Stated task - Count the lines in the data below that contain the string "Close", with case counting. Reply with the number only.

Click-target data:
━━━━━━

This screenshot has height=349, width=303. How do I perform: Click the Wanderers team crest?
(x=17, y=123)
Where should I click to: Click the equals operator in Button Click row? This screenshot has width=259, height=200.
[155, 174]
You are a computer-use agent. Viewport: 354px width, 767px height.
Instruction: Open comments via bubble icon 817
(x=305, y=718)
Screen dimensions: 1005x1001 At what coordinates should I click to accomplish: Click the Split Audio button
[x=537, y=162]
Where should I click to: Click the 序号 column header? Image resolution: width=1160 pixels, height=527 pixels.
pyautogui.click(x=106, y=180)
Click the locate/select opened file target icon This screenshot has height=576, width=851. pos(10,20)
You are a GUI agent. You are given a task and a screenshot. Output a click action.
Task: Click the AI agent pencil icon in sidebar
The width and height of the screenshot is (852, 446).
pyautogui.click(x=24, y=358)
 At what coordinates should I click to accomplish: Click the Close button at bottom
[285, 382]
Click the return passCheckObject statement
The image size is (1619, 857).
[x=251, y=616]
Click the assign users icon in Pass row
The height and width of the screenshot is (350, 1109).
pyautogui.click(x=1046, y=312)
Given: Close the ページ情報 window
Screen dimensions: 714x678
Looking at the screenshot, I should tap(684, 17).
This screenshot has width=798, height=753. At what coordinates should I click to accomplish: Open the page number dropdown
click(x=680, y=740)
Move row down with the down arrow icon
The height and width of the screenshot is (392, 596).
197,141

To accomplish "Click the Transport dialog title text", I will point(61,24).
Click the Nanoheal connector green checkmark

━━━━━━

Response to the task - 2